OpenAI Revenue Up 18%, Losses Widen Further
According to The Wall Street Journal, OpenAI reported an 18% quarter-over-quarter revenue increase to $6.7 billion for Q2, but operating losses have widened, and operating profit margins continue to decline, disappointing some shareholders.
$6.7 billion is the quarterly revenue, which annualizes to approximately $26.8 billion; this figure is still below the recently reported annualized revenue run rate of over $40 billion, indicating that the latter may include accelerated revenue from later months, contracted revenue, or different internal accounting metrics, and cannot be directly compared to the year-over-year revenue for Q2. OpenAI has not publicly released a complete quarterly financial statement.
OpenAI achieved $13.07 billion in revenue in 2025, but net losses reached $38.5 billion. The latest Q2 data indicates that commercial revenues from ChatGPT subscriptions, enterprise APIs, coding tools, and advertising are still growing, but the revenue growth rate has not yet covered the expanding costs of model training, inference, talent, GPU leasing, and data centers.
The further negative operating profit margin means that an additional $1 in revenue has not brought enough gross profit improvement to cover the incremental computing power and operating costs. For companies relying on cutting-edge models, an expanding user base may simultaneously increase inference token consumption; if the unit inference cost decreases more slowly than the growth in usage, faster revenue growth may also amplify losses.
Recently, OpenAI stated that the annualized revenue run rate in July grew by over 20% quarter-over-quarter, driven by core consumer business, subscriptions, AI coding software, and early advertising business; however, the company has not disclosed the profit margin, cash consumption, or capital expenditure associated with this run rate.
In market mechanisms, paid ChatGPT users, enterprise API customers, and developers are the demand side for OpenAI's revenue; Nvidia, AMD, cloud vendors, data centers, GPU clouds, and power suppliers gain supply-side revenue from OpenAI's training and inference expenditures. If model fees, enterprise seats, and agent application revenues do not grow faster than the decline in inference costs and the expansion of user usage, capital will continue to flow from equity investors to computing power and cloud infrastructure suppliers; AI companies that can lock in low-cost computing power, increase model unit token revenue, or enhance customer willingness to pay through software workflows will benefit.
Source: Public Information
ABAB AI Insight
OpenAI's commercialization path has undergone a continuous transformation from a research institution, API services to consumer subscriptions and enterprise software. The launch of ChatGPT in 2022 brought a user base, while GPT-4 and subsequent models drove enterprise APIs and ChatGPT Plus subscriptions; recently, coding tools, enterprise seats, and advertising have been reported as new revenue drivers. However, the $13.07 billion revenue in 2025 corresponds to a net loss of $38.5 billion, indicating that the challenge for cutting-edge model companies is not a lack of demand, but that the cost curve of training and inference infrastructure has not yet been covered by the revenue curve.

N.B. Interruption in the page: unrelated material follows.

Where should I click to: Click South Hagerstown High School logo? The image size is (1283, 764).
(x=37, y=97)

A capital path is forming a structure of "model company losses, infrastructure profits first." OpenAI obtains capital and computing power from investors, partnerships with Microsoft, and the cloud and chip supply chain, then sells subscriptions, tokens, and software services to consumers and enterprises; a significant portion of cash flow returns to GPU, network, data center, power, and cloud service providers. Nvidia's chip sales, cloud vendors' computing power leasing, and contract revenues from GPU clouds like CoreWeave can be realized during the construction period, while OpenAI must wait for customers to continue paying, inference costs to decrease, and product pricing to increase before it can achieve operational leverage.
A historical analogy is the early growth model of Uber and the early infrastructure curve of AWS. Uber once subsidized to quickly acquire orders and supply but had to prove the unit economics of each order in the long term; AWS made heavy capital investments first and then improved profit margins through shared resources, scale utilization, and long-term contracts with enterprises. OpenAI is currently closer to a combination of both: it bears the upfront investment in model R&D and computing power, as well as customer acquisition, free user services, and price experimentation aimed at consumers, and has not yet fully established a stable pricing and utilization structure similar to cloud services.

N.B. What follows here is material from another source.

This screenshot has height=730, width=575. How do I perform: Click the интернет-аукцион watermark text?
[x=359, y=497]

Essentially, it belongs to capital concentration. Cutting-edge AI requires ultra-large-scale GPUs, data centers, power, data, model engineering, and security teams, with fixed costs far exceeding traditional SaaS; therefore, laboratories with strong financing capabilities can maintain losses and expand model scale, but short-term cash flow and bargaining power in the value chain are more easily concentrated at the chip, cloud, and power asset ends. Only when OpenAI converts model capabilities into indispensable enterprise workflows, increases revenue per unit of computing power, and reduces inference costs can capital returns potentially flow back from the infrastructure layer to the model layer.